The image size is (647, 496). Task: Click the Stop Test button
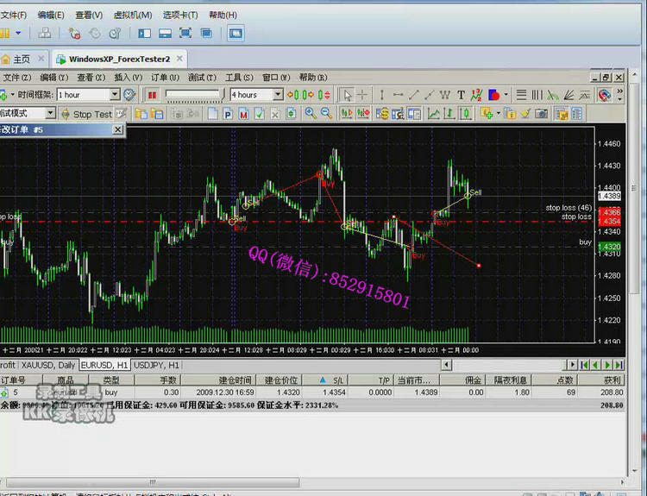pos(85,114)
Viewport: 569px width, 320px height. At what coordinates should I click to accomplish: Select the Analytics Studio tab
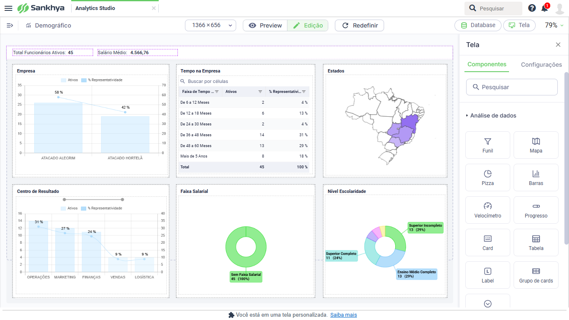click(x=95, y=8)
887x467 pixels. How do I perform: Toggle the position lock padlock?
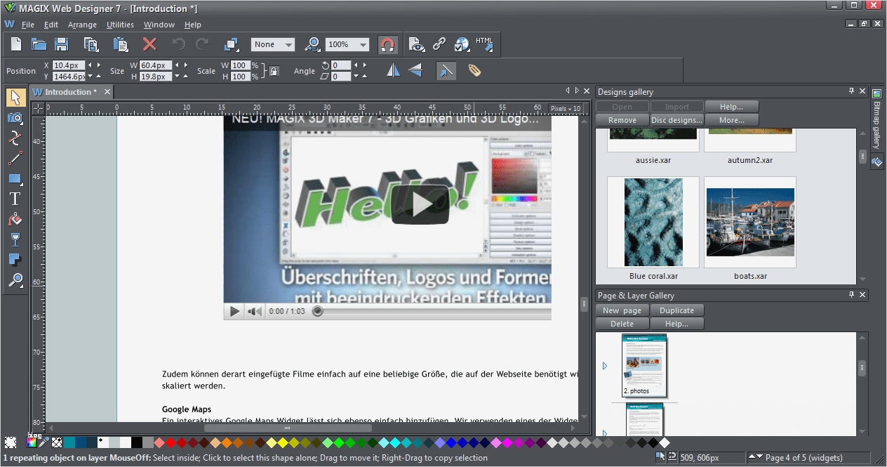pos(274,70)
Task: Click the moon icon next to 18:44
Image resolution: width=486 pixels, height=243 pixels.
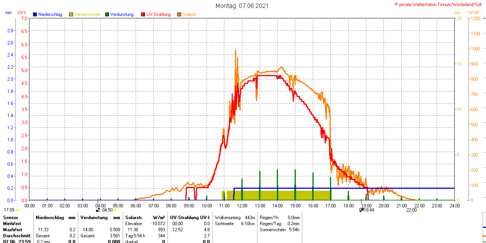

* _TASK REQUIREMENTS_
From the line containing "887x467 pixels. How" down to the last line of the entries above, set down every line exactly. Omit all pictures.

* _TASK OUTPUT_
887x467 pixels. How do I perform: Toggle the position lock padlock?
pos(274,70)
Task: Click the moon icon next to 18:44
Image resolution: width=486 pixels, height=243 pixels.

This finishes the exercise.